In my case the most consistent professionals have been community paediatrics, who have followed my kids for 9 years now, who understand the connections and links between her development, physical and mental health and have backed me every step of the way both with social work and education - as well as health services. That kind of long term, consistent involvement is golden, and very rare. Something like that from an independent social work position could be invaluable.

I think the OP is possibly looking for a business opportunity based on the latest looney-tunes proposals from the government for adoption support at key transition times ie the move to secondary. There is a current consultation which closes on May 5th. This probably won’t affect you @Jellycatspyjamaswith you being in Scotland. Obviously, the progress of all adopted children is absolutely linear and they will all only need support when they are, say, moving from primary school to secondary school. 🙄 @PeteG1 if you are looking to exploit the already scarce resources available for those parenting society’s most vulnerable children, please join the queue behind the corporate therapy companies who have already ripped off the ASGSF. Also, @PeteG1 adopters are the most resilient, resourceful, dogged, determined advocates I have ever met. Plus, we all support each other and for free.

Jellycatspyjamas · 07/04/2026 20:06

@ThePieceHallthank you, I’ve not been fully up to speed with Westminster, been very involved in work at Holyrood so this passed me by.

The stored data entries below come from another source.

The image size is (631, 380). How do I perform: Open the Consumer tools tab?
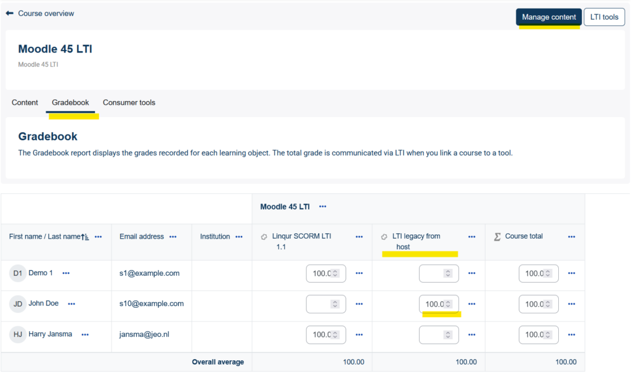129,102
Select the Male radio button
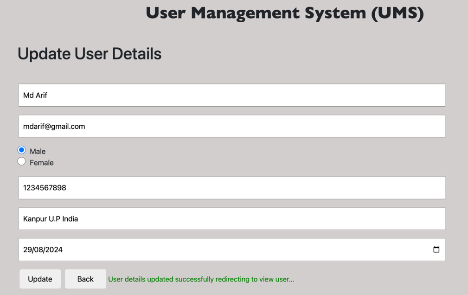468x295 pixels. tap(21, 150)
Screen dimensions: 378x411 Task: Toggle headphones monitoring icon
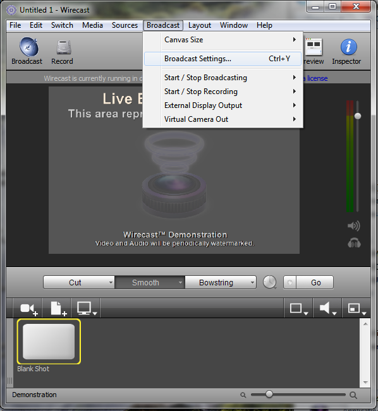click(354, 243)
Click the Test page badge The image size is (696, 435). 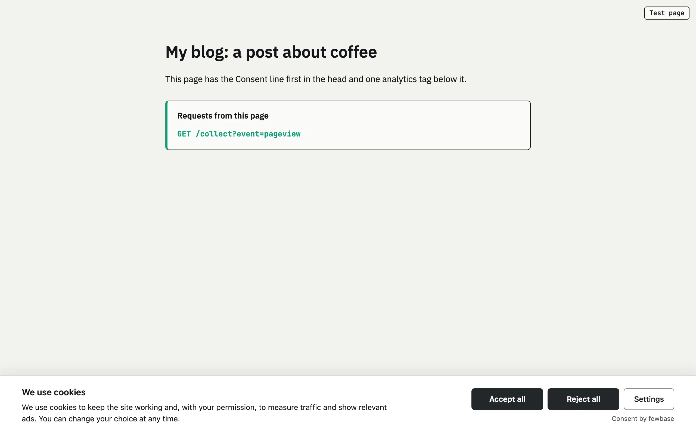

@ThePieceHallis right, while there are some fairly predictable transition times for most young people, for adopted kids they aren’t linear and not always predictable. Who would have thought P5 to P6 would be a bigger transition for one of mine than the move to high school?

Thats why having a consistent, supportive professional throughout the child’s life is much more worthwhile than someone around for singular transitions. I’d also say there are generally transition supports available, poor though they may be. Whole life support, connected into all necessary professions is expensive to do well, or cheap to half ass, I don’t think there’s a working “business model” that could do it well, be profitable and actually add anything to the process.

As I said the issue isn’t that parents don’t understand assessments, or that they can’t advocate for their children. It’s that the very specialist services don’t exist in an accessible way, everyone has a new, shiny model that will fix everything (and oddly enough costs exactly the total funding available) and a whole life approach is sacrificed to expediency rather than effectiveness. Adoption needs long term, consistent support by people with expert knowledge.